Traditional data analytics platforms and software vendors, specifically profit analytics, measure in great detail the profit margin each product unit yields. Taking this fundamental business metric a crucial step further, Profit Velocity also takes into consideration how fast each unit physically flows through key production assets to calculate the “profit per time” generated by those assets when making that item. This next step empowers Profit Velocity to reveal new insights obscured from other business intelligence analytics software, manufacturing analytics tools and software vendors.
From an investor’s perspective, what matters most is how fast an asset makes money. Return on Investment always has been and always will be measured per period of time. While the traditional margin per unit metric is vitally important, it is not the metric investors want to maximize. To gain complete alignment between the goals of investors and the day-to-day decisions and actions of management, decision-makers in marketing, sales, supply chain, and finance need to know in great detail how fast the products they sell are making money.

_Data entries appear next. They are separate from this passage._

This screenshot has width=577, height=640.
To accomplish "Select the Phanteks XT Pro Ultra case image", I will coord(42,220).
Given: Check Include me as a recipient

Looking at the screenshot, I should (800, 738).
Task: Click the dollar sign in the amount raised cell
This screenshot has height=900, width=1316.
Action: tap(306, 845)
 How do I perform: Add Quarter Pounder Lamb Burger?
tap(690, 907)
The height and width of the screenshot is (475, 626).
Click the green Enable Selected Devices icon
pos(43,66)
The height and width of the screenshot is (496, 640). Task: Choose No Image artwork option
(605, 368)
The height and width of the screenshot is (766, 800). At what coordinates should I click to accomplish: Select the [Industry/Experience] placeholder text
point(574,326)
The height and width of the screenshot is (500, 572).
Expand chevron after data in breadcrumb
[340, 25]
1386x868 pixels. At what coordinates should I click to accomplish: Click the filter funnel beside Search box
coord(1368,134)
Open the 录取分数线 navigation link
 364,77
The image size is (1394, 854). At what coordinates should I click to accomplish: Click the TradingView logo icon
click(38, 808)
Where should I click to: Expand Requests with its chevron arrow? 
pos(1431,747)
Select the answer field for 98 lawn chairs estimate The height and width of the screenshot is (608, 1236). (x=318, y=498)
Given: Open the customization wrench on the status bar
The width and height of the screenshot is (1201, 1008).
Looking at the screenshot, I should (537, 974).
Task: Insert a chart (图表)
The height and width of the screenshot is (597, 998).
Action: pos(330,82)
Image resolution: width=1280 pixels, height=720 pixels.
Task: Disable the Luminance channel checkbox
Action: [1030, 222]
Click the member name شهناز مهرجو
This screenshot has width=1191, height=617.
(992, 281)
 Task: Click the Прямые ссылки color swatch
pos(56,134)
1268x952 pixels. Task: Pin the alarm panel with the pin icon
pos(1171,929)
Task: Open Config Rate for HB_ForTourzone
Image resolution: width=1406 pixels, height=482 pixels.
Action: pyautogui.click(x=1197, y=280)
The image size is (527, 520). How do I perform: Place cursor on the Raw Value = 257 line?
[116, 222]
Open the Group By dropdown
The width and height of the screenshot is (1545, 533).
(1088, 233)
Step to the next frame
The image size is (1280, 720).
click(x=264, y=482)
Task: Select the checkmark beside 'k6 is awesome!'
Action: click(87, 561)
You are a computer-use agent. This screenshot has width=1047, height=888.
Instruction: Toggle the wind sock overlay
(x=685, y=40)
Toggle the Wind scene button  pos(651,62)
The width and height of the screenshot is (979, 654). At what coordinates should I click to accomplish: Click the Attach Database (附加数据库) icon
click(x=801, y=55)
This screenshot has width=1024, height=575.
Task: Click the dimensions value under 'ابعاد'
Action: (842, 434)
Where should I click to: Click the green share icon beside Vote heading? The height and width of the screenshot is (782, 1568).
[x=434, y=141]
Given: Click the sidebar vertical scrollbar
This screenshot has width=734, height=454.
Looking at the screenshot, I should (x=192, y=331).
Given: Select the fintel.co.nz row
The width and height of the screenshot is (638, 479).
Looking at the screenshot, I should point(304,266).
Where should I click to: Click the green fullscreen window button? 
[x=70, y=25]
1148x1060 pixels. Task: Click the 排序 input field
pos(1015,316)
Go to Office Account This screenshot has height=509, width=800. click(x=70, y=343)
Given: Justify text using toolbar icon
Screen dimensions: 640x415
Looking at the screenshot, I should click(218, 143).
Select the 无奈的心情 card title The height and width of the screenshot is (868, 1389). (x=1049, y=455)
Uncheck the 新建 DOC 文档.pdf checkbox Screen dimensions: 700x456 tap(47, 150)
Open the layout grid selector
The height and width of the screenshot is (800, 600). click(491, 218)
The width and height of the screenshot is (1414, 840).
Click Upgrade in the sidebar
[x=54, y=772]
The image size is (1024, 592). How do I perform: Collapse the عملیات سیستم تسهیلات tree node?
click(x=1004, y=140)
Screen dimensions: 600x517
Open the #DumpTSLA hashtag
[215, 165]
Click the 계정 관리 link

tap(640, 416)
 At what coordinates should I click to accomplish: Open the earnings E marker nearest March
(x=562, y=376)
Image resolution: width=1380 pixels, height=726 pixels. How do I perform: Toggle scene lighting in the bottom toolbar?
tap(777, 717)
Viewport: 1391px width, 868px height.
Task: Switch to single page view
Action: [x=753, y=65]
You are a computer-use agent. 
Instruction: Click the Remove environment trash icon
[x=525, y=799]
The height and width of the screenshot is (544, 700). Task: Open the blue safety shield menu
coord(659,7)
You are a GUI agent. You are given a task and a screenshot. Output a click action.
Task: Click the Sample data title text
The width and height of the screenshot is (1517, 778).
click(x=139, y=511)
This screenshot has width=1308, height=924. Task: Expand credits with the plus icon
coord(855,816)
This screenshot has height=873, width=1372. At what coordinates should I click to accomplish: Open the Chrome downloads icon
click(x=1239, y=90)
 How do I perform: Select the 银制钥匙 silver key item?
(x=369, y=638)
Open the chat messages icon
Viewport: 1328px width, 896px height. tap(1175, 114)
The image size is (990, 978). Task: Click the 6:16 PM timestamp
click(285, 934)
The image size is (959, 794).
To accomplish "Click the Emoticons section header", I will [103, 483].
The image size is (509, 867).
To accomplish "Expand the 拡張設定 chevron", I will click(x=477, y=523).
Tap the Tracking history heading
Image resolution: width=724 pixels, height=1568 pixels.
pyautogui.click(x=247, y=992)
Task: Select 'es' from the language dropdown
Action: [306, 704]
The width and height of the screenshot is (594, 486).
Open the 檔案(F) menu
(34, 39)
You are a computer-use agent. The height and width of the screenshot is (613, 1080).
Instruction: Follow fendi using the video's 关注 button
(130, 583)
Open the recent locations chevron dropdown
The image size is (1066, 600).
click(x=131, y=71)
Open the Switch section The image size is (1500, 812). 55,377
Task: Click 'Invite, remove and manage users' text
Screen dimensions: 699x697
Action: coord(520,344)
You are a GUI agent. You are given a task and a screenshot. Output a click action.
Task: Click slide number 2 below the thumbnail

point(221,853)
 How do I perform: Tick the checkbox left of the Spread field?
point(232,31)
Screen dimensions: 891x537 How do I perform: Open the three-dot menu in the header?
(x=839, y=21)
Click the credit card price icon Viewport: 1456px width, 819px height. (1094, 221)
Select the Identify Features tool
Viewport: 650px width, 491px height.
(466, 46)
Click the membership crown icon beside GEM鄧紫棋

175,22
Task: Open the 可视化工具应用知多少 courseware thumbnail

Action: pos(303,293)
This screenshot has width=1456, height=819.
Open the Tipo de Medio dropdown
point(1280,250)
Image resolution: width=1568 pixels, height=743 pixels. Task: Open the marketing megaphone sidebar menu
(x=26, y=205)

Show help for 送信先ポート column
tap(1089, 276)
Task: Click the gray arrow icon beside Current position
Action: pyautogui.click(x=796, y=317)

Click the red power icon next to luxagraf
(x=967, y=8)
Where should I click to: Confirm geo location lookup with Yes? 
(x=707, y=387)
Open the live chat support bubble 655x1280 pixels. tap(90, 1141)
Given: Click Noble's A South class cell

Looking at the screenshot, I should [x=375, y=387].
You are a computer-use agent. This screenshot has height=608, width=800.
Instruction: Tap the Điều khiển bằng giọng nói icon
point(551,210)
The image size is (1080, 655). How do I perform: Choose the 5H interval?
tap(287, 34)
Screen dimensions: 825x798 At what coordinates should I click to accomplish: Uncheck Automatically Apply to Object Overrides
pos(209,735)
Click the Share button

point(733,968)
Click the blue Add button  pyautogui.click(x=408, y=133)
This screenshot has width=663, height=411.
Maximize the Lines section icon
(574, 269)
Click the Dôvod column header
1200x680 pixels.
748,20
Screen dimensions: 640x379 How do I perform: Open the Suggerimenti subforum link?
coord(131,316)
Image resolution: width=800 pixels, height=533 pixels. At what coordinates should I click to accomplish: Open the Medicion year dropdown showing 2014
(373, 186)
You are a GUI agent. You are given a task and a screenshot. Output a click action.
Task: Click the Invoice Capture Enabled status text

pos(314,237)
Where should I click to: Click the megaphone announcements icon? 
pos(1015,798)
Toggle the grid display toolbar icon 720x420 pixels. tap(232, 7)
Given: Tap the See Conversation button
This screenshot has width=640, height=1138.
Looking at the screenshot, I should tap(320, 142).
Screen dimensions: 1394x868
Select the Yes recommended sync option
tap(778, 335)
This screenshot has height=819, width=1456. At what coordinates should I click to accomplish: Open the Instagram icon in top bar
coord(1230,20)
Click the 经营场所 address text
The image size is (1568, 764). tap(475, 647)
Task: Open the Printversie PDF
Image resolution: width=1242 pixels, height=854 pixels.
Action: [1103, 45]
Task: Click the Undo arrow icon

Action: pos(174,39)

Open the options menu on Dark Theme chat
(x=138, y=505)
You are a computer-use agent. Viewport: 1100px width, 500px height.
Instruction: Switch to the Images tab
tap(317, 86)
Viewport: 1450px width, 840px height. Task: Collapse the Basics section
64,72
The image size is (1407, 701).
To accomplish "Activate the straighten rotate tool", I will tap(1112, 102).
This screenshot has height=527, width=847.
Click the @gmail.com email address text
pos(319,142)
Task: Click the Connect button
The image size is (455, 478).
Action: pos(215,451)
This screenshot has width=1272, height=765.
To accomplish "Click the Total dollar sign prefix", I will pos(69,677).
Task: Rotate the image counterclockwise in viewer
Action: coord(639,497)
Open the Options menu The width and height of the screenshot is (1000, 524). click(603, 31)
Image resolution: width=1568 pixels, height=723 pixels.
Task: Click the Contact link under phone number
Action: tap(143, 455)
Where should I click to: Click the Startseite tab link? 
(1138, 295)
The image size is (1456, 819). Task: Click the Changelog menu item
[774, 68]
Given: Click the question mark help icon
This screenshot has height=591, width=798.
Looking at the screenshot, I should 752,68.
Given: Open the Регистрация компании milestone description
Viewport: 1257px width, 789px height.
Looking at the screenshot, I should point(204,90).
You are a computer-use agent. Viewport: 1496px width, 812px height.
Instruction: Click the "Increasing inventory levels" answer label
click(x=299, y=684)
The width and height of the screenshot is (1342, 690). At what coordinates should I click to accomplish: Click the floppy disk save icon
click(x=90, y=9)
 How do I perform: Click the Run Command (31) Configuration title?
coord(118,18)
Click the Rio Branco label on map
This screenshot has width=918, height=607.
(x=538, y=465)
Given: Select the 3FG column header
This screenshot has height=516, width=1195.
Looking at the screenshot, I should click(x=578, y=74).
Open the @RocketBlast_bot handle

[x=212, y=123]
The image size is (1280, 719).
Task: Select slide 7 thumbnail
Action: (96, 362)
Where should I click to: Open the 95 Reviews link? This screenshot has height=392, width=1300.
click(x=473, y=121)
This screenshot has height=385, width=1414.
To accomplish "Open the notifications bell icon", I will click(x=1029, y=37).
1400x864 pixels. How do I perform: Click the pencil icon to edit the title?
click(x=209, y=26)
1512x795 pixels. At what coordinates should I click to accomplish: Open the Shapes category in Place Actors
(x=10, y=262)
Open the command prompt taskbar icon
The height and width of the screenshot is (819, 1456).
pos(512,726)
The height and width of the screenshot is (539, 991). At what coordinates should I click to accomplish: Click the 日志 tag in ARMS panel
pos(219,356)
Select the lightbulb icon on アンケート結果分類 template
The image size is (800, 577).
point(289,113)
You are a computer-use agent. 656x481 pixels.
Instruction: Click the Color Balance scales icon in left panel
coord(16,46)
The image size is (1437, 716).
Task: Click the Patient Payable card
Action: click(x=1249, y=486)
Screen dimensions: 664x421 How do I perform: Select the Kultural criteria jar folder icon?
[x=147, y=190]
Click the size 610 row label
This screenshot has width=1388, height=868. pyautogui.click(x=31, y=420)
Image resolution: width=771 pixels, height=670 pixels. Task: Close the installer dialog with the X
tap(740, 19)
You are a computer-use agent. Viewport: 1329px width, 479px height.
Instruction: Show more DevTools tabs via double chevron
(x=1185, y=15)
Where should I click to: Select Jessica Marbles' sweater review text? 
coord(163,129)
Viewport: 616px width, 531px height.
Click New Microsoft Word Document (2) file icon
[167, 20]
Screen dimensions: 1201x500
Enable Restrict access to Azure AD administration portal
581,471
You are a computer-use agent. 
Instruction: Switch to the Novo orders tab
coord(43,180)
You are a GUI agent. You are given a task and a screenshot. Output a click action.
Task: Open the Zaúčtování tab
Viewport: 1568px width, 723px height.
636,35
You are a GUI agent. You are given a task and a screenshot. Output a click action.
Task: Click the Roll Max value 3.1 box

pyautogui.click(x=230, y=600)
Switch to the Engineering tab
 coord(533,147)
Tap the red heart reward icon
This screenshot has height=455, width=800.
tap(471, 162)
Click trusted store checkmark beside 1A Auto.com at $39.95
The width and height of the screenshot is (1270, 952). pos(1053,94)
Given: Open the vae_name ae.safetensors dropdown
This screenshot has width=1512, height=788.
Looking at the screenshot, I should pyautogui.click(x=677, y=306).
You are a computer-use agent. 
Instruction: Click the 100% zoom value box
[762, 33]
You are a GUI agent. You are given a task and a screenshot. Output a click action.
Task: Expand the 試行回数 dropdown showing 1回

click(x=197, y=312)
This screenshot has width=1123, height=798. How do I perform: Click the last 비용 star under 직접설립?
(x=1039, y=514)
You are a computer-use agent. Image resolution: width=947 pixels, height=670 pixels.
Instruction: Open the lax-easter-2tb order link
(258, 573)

Yet until now, the challenges of inadequate data and a lack of effective information tools, particularly in complex manufacturing businesses with bewildering arrays of customers, products, and assets, it has been impossible for management teams to convert data into visibility and precisely quantify how fast each order, customer, product, or asset produces money. Without access to up-to-date and precise metrics on profit per time, managers have had no alternative but to rely on the profitability figures their conventional systems provide, “margin per unit,” when setting plans, priorities, policies, and prices. The misalignment between investor time-based goals and management unit-based metrics leads to revenue and profit shortfalls that can be quickly remedied by access to the new visibility the PV System uniquely provides.